When a San-Francisco start-up best known for turning human silhouettes into JPEGs decides it’s time to go public, the planet takes notice—whether it wants to or not. Figure AI, the company that’s been teaching robots to fold laundry and smile stiffly like overworked flight attendants, filed confidentially for a U.S. IPO this week, valuing the venture at roughly $2.6 billion. From Tokyo trading floors to European pension funds, the announcement landed with the soft thud of another promise that “this time the robots really will steal your job”—but politely, and after a PowerPoint.

Global investors, still hung over from the crypto winter and the SPAC massacre, greeted the news like a weary bartender spotting a regular who swears he’s “only having one.” SoftBank, which already owns a slice of Figure through its Vision Fund sequel nobody asked for, reportedly views the IPO as a geopolitical chess piece: a Western counterweight to China’s surging humanoid-robot sector. Because nothing says “Cold War 2.0” quite like dueling toasters with opposable thumbs.

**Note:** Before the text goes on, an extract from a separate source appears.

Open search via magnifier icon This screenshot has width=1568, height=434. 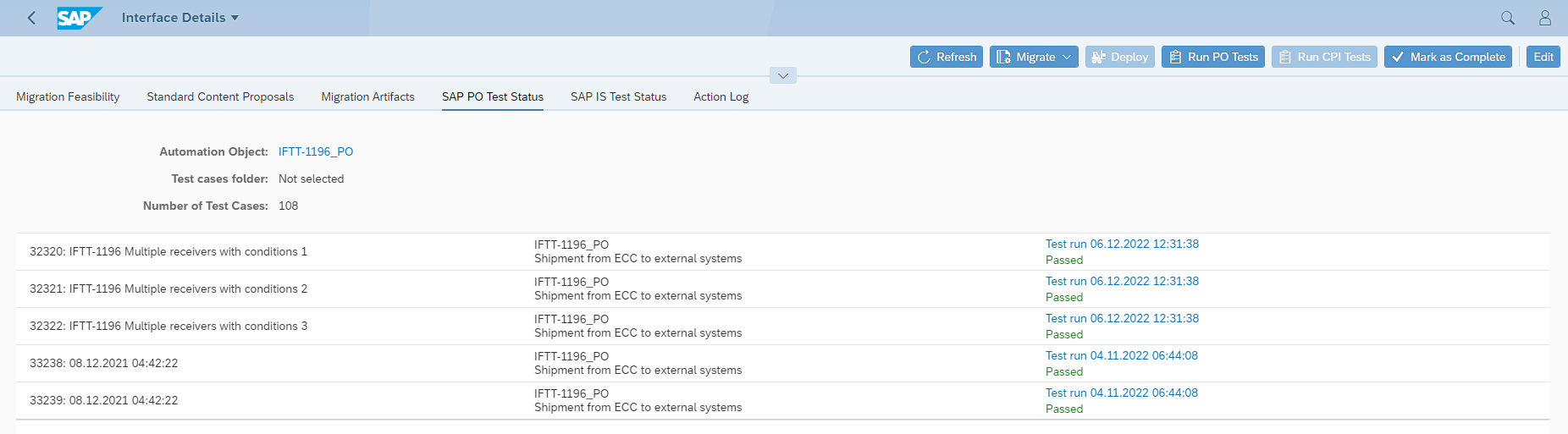click(1507, 18)
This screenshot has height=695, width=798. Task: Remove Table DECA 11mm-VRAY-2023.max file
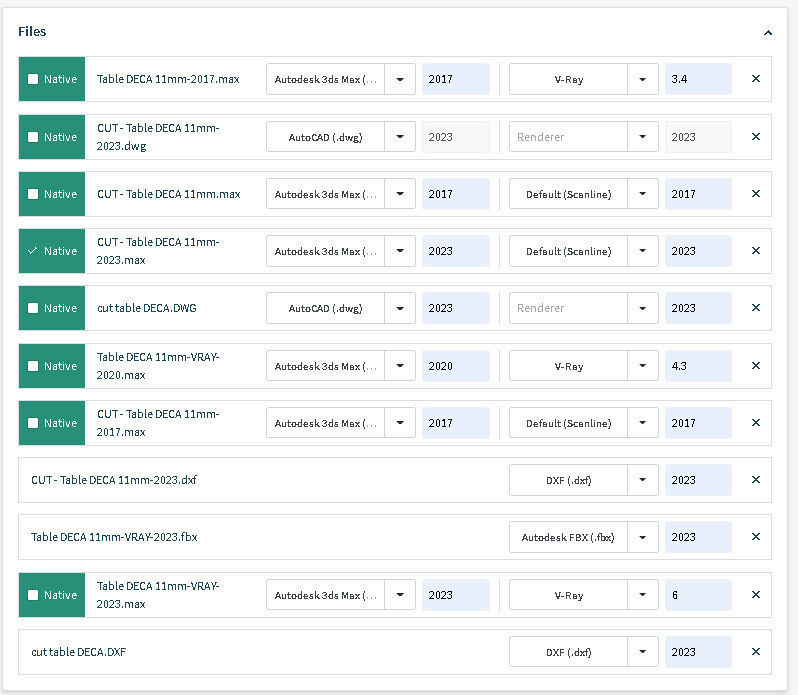pos(755,595)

Across the Atlantic, Brussels bureaucrats are already sharpening their regulatory salad forks. The EU’s AI Act—legislation so dense it could sink a container ship—looms over Figure like a well-meaning but passive-aggressive aunt. Compliance will cost millions, but hey, at least the robots will learn to say “please” in 27 languages before they automate the entire warehouse workforce. In Berlin, unions staged a theatrical protest outside a logistics hub, waving cardboard cut-outs of a faceless android labeled “Herr Jobkiller.” The irony, of course, is that the signs were printed by an automated Kinko’s.

In the Global South, reactions range from pragmatic to fatalistic. Kenyan gig workers who label training data for Figure’s models—teaching the robot that a cat is not a croissant—earn roughly $2 an hour. They watched the IPO filing on cracked smartphone screens and calculated how many centuries of labeling it would take to afford one share. Meanwhile, Singapore’s sovereign wealth fund is allegedly “very interested,” confirming the city-state’s ongoing quest to own a piece of every dystopia in beta.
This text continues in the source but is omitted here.